Manufacturers split in two camps: exporters, and home market suppliers

The divide between manufacturing exporters and those supplying the home market is evident in the July results of the ANZ-Business New Zealand Performance of Manufacturing Index (PMI) released today.

The PMI outcome overall for July shows New Zealand manufacturing scarcely growing with the PMI at 51.6 (over 50 indicates growth, under 50 contraction) though the construction boom continues.

>From the comments of survey respondents and other data, the economy has split into two camps, the results of which are levelling each other out, said Bruce Goldsworthy, Manager of Manufacturing Services for the Employers & Manufacturers Association (Northern).

"On the one hand, we have export dependent manufacturers struggling with the strong NZ dollar, and on the other there are those being buoyed along by the ongoing building boom," he said.

"While Statistics New Zealand reported that exports fell 11 per cent for the year ended June to $27.55 billion, Value New Zealand has just advised that house prices nationally have risen for the eighth consecutive quarter.

"Eighty per cent of respondents to the PMI survey in the northern region mentioned the constraint on their growth was caused either by the exchange rate, or that their good performance is dependent on the building phenomenon.

"Suppliers of building and building outfitting products are being supported as well by the resilience of the Australian housing market.

"But for exporters of other products, and for exports of products other than to Australia, the news is not encouraging. Elaborately transformed manufactures was the only export category to grow (by 1.5 per cent to achieve $8.76 billion) for the year ended June.

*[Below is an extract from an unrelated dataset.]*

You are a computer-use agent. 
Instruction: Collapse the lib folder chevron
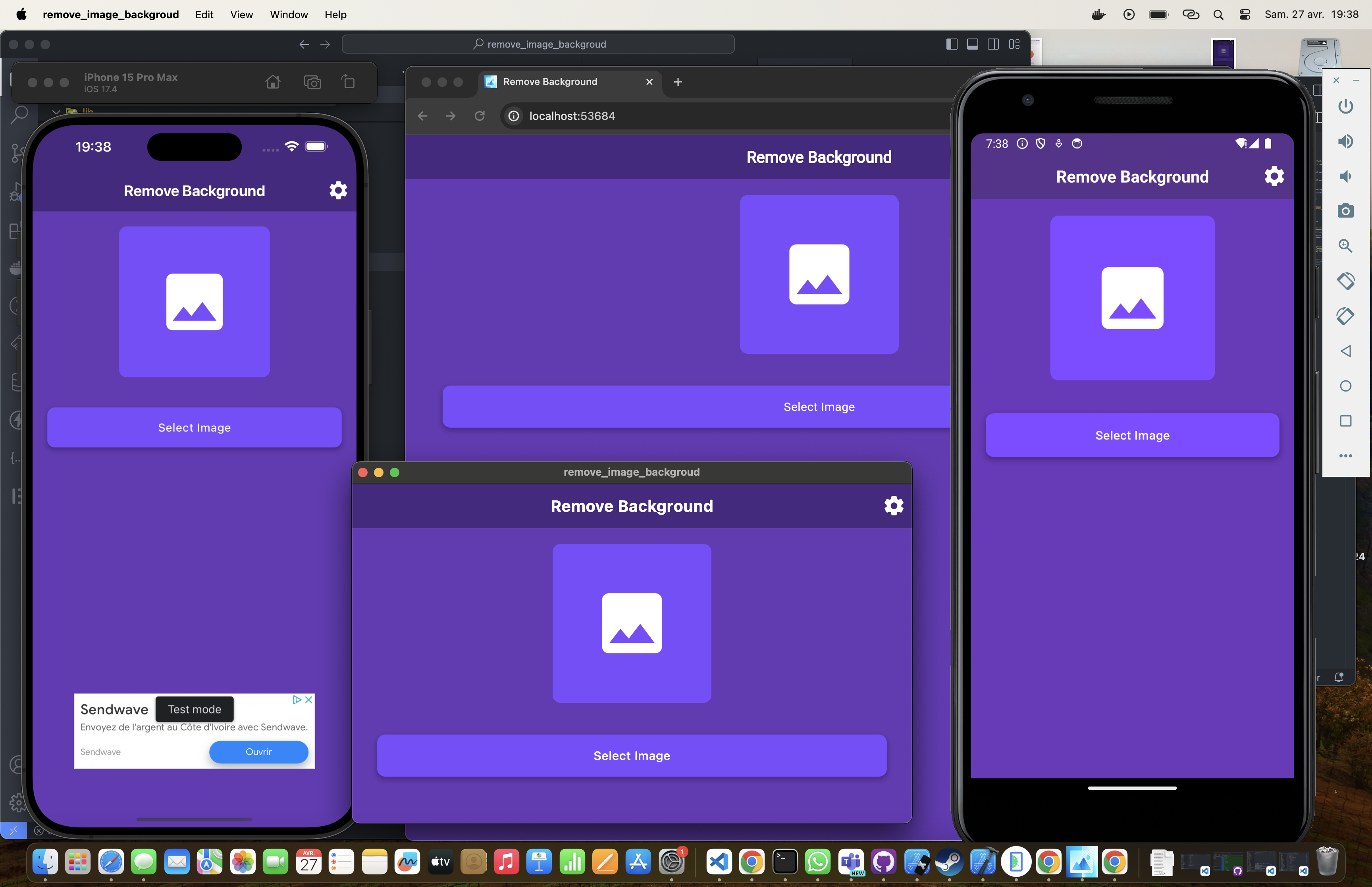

"The performance of other export categories demonstrates our present economic dependence on the housing market, with exports of dairy products (down 19.5% to $5.84 billion), meat and meat product manufacturing (down 7.3% to $4.6 billion) seafood processing (down 14.6% to $1.1 billion) scoured wool (down 30.4% to $369 million) and manufactured commodities (down 15.3% to $3.26 billion).

"A positive factor in the PMI is that new orders are holding up at 52.3 (53.9 in the northern region) though stocks of finished goods at 54.9 (50.0 in the north) are ahead of production levels at 49.2 (48.7 in the north). Employment levels are also still in positive territory at 51.5 (52.6 last month).